In the second step, the relation between the firing statistics of individual spike trains and the muscle excitation was established. A robust linear estimator of muscle excitation was trained using the DSC of each spike train as input, for each observation window containing spikes. The linear fitting method employed iteratively reweighted least squares using the bisquare weight function48.

After calibration, the model operated in a purely open-loop way, i.e. without control mechanisms to compensate for kinematic drift. The feasibility of the approach was assured by the fact that CMC generates dynamically consistent excitation profiles. Because of this property, if the estimated excitations matched the ones generated by CMC during calibration, then the resulting model kinematics would match the profiles tracked by CMC, and therefore could be used in an open-loop forward dynamics formulation.

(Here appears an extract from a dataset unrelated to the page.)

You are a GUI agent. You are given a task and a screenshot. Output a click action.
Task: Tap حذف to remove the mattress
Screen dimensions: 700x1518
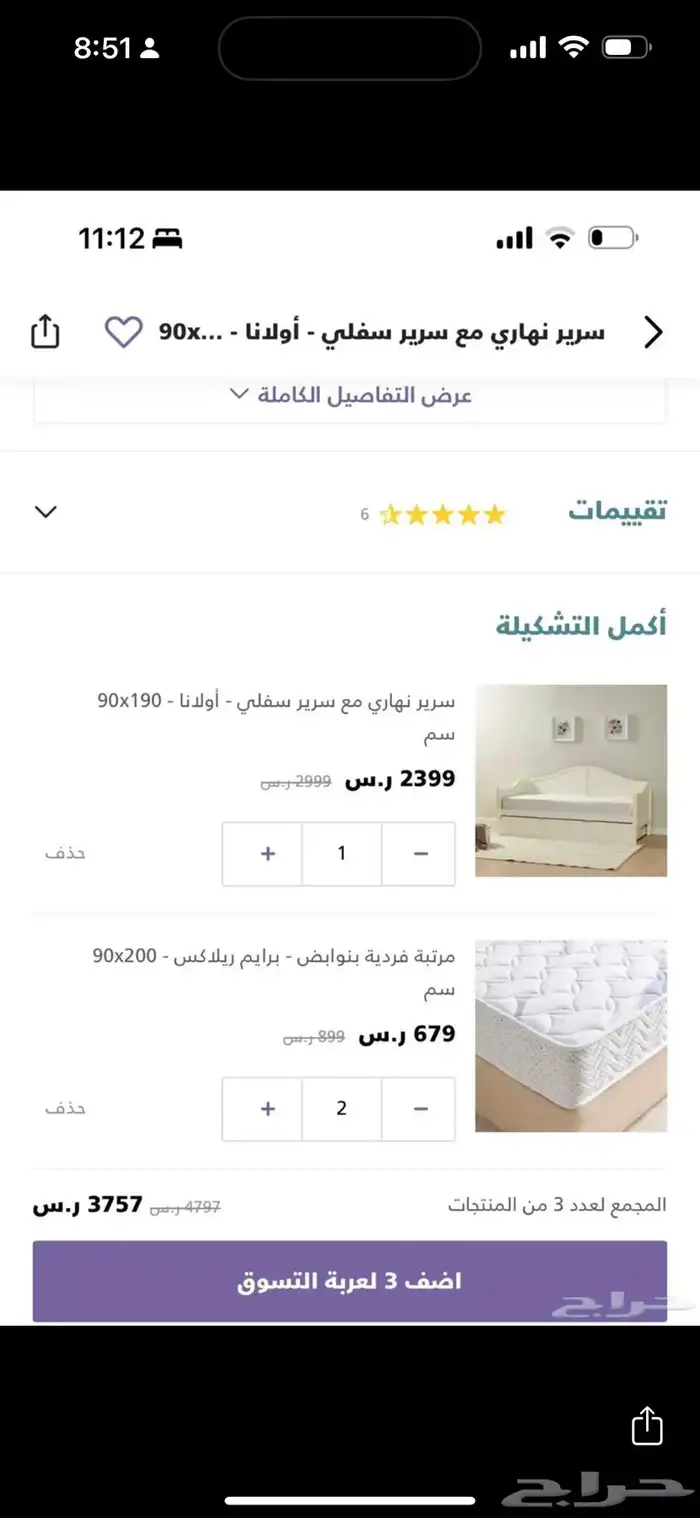pyautogui.click(x=65, y=1108)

Comparison with the state of the art

State of the art myoelectric control methods extract features from the interference EMG directly, and use machine learning techniques to estimate the joint angles continuously during movement. For comparison with our modelling approach, we implemented an ANN that is considered the currently best performing method according to6,35.

Feature extraction

The rectified EMG signal was digitally band pass filtered with a 4th order Butterworth filter with cut-off frequencies 20 and 500 Hz35. In the same observation windows as used for the DSC feature set, we calculated the following TD features of the signal for each channel: root mean square, slope sign changes, zero crossings, and waveform length5,49. We then reduced the dimensionality of the data using principle component analysis (PCA) so that the resulting signal retained 98% of the original variance. The loadings were calculated using the whole training data, and the scores were extracted from the multichannel signal during estimation using these loadings.

Myoelectric regression

We implemented nonlinear regression with the neural network toolbox of MATLAB, using one separate network for each DoF and three neurons in one hidden layer per network, as suggested in6,49. The training was done using the Levenberg-Marquardt back-propagation algorithm. For each fold, we trained 50 ANNs using two repetitions of each DoF, and only the network with the best performance was used for further comparisons, as suggested in50.

To evaluate whether there was an increase in ANN regression performance due to including neural information in addition to the interference EMG features, we introduced a third feature set containing both the TD and the DSC features used as input for ANN regression. These were concatenated before the PCA, and then the same dimensionality reduction and regression training were applied as for TD.

Statistical analysis

We used three-fold cross-validation to assess the regression performance for both the ANN and the NMS regression. From the three repetitions that the subjects performed, we randomly labeled two repetitions of each direction of each DoF as part of the training set. The testing set consisted of the remaining repetition of each direction of each DoF. The performance measures were the R2 value and the Root Mean Squared Error (RMSE) of the fitting between the estimated and the captured wrist kinematics. We repeated the cross-validation 10 times for both methods. For statistical analysis, we used an ANOVA model with the fixed factor “Feature” and the random factor “Subject”, which was nested within the fixed factor “Group” (with levels “Intact-Bodied” and “Transradial Amputees”). Individual analyses were carried out using one-way repeated measures ANOVA for each subject individually with the fixed factor “Feature”. Post-hoc tests were performed using the Bonferroni correction and significance was reported at p < 0.05. Means and standard deviations are reported. We performed the analysis on both performance measures separately.